### WRITTEN REQUEST:
Select and copy each line of the entries below that contains the string "resolution". Matching is case-sensitive.

### RECORDS TO PROCESS:
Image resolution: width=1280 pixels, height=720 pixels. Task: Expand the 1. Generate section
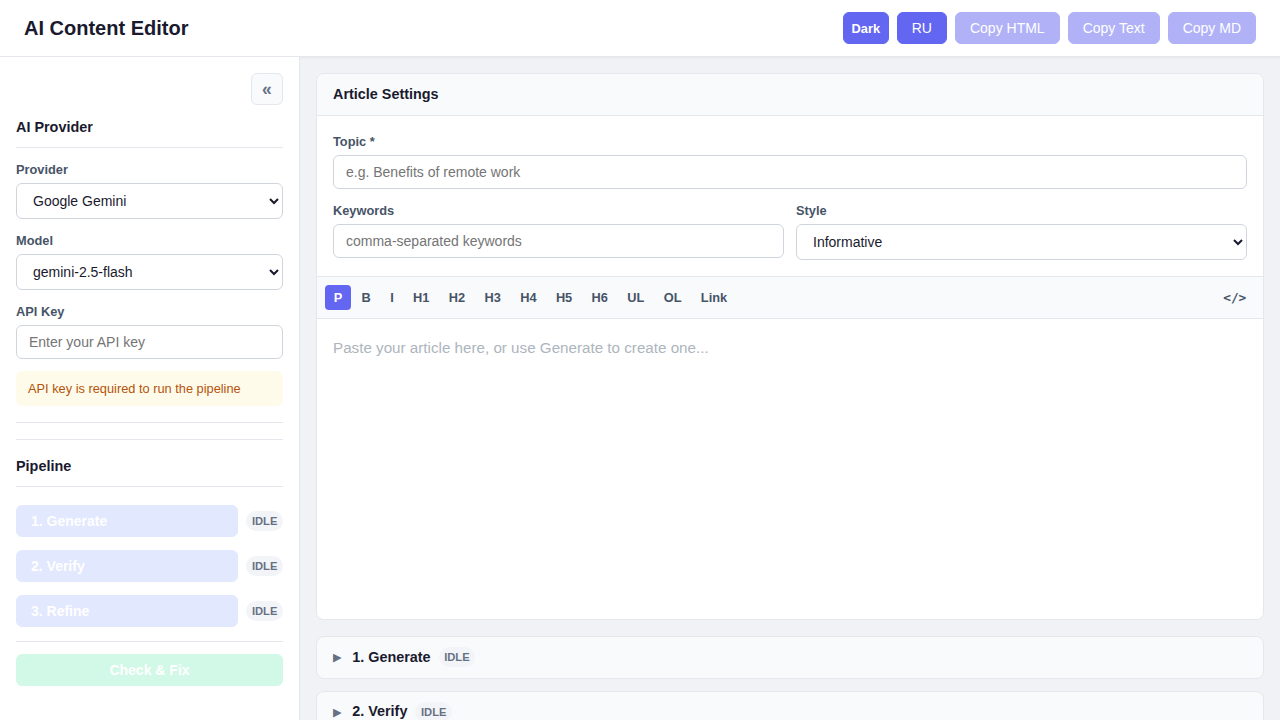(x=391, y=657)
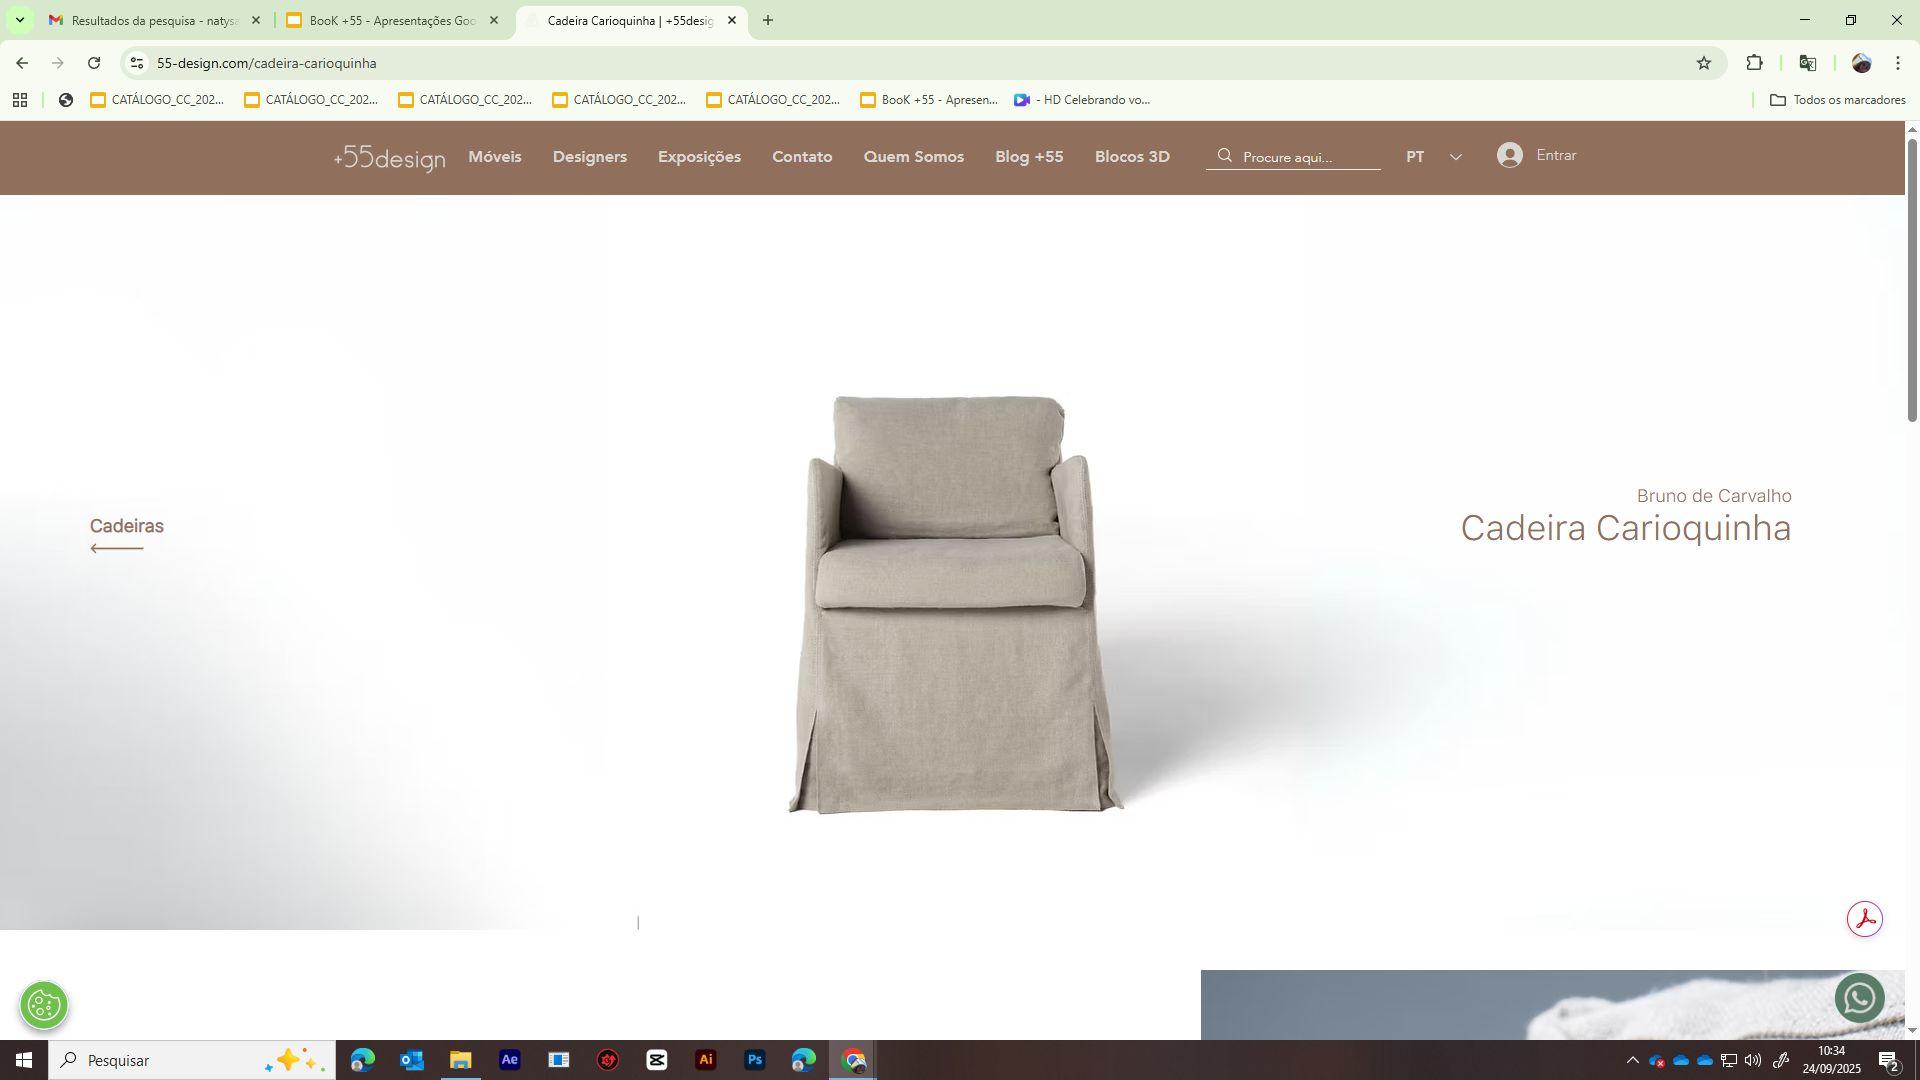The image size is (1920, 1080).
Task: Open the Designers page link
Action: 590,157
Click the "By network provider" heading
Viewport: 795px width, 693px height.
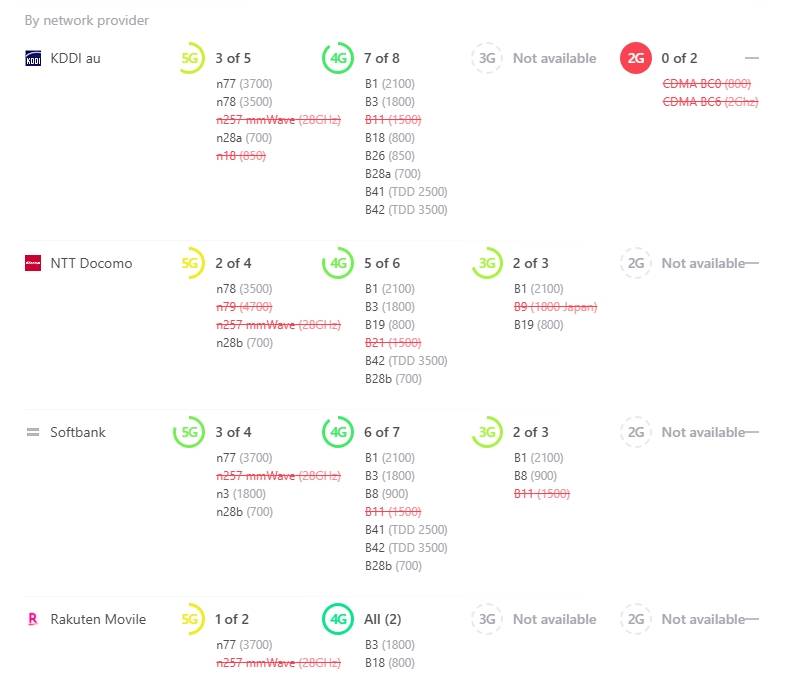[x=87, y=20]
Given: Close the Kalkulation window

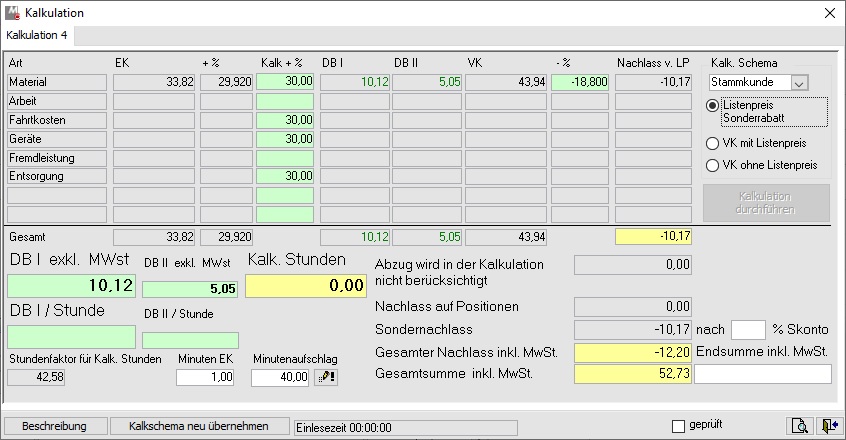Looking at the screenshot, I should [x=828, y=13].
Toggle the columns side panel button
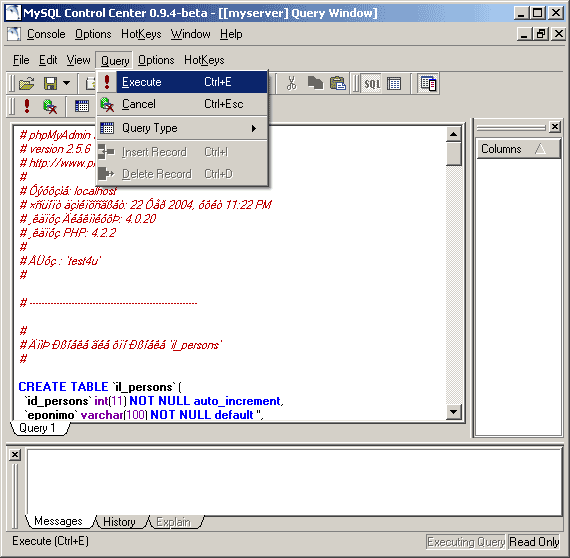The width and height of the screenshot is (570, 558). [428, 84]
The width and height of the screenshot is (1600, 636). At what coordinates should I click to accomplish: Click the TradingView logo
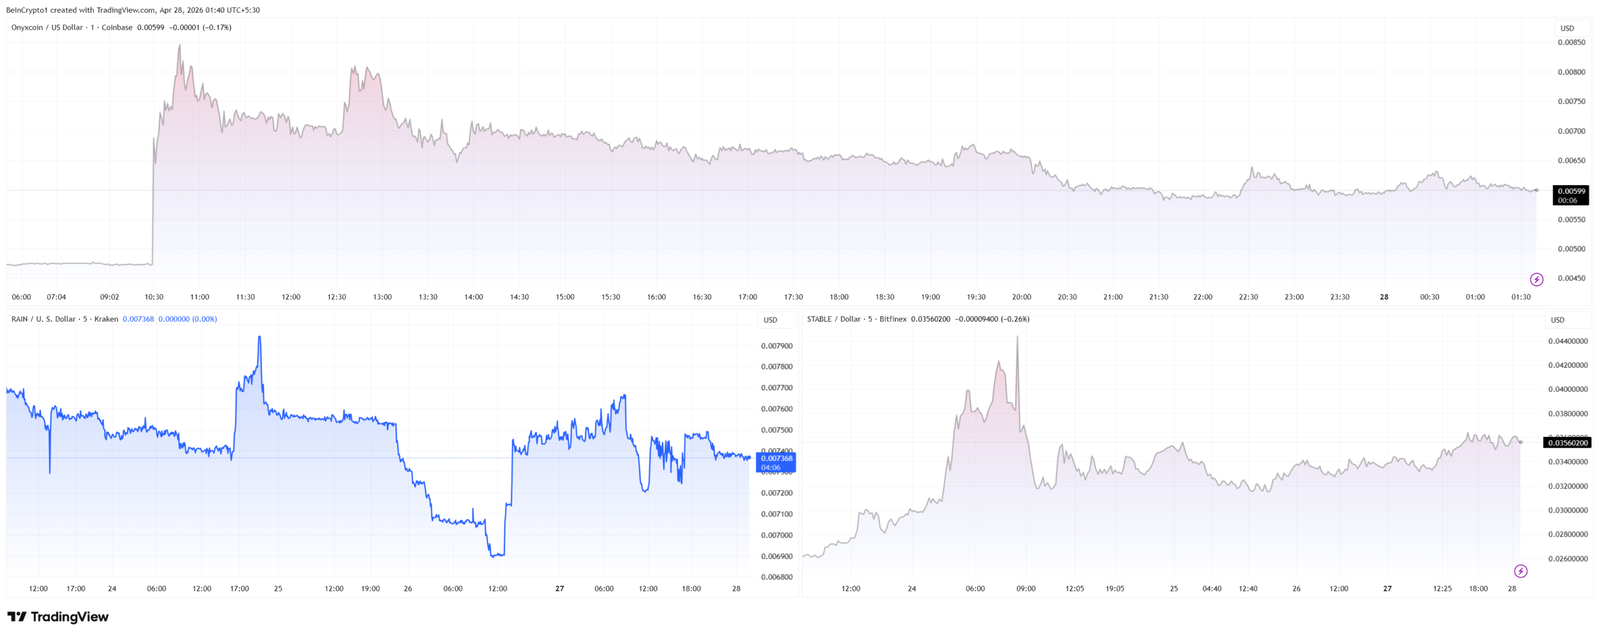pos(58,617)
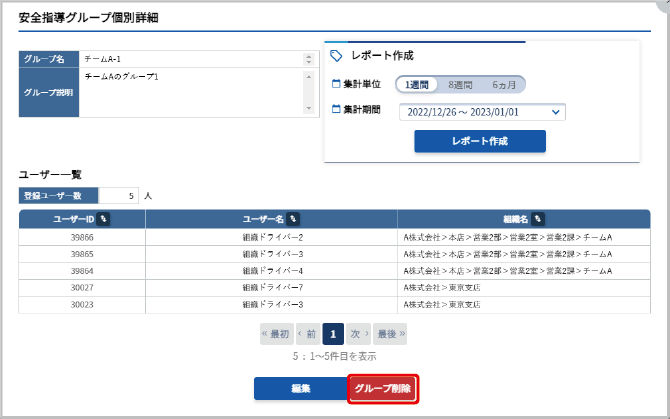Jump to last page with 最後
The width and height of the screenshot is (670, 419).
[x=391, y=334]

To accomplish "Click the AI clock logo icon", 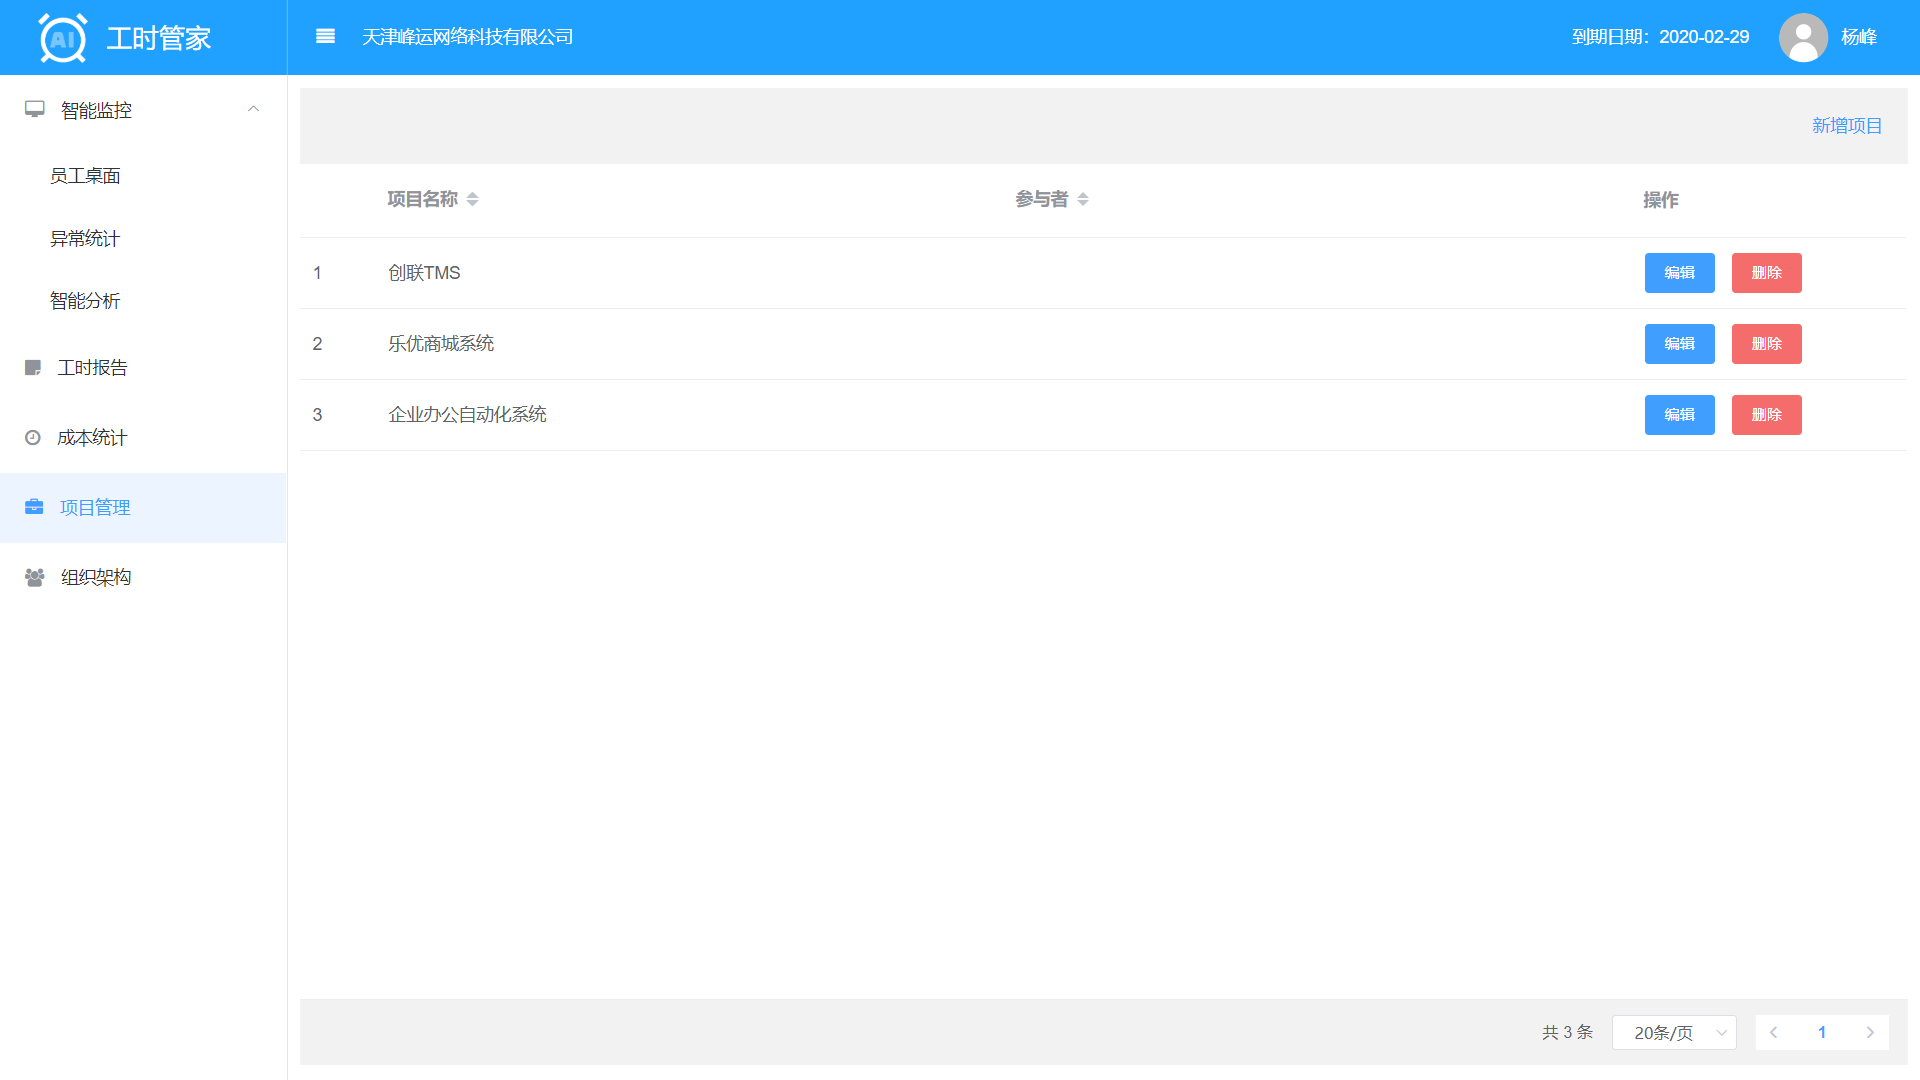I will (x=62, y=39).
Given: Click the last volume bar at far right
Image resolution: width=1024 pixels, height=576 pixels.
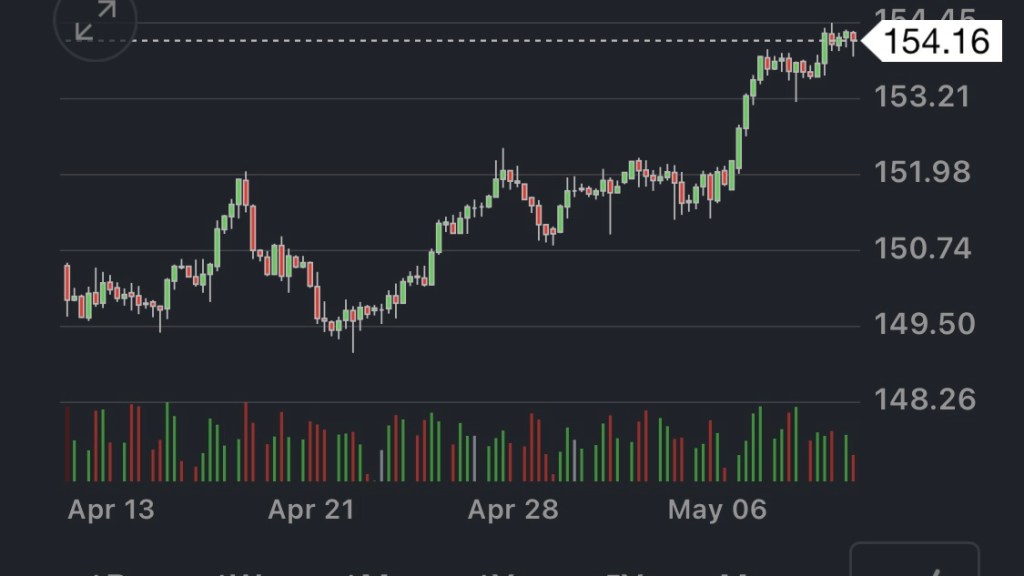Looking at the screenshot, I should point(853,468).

### THE SOLUTION:
Image resolution: width=1280 pixels, height=720 pixels. Task: Expand the 1. Generate section
Image resolution: width=1024 pixels, height=576 pixels.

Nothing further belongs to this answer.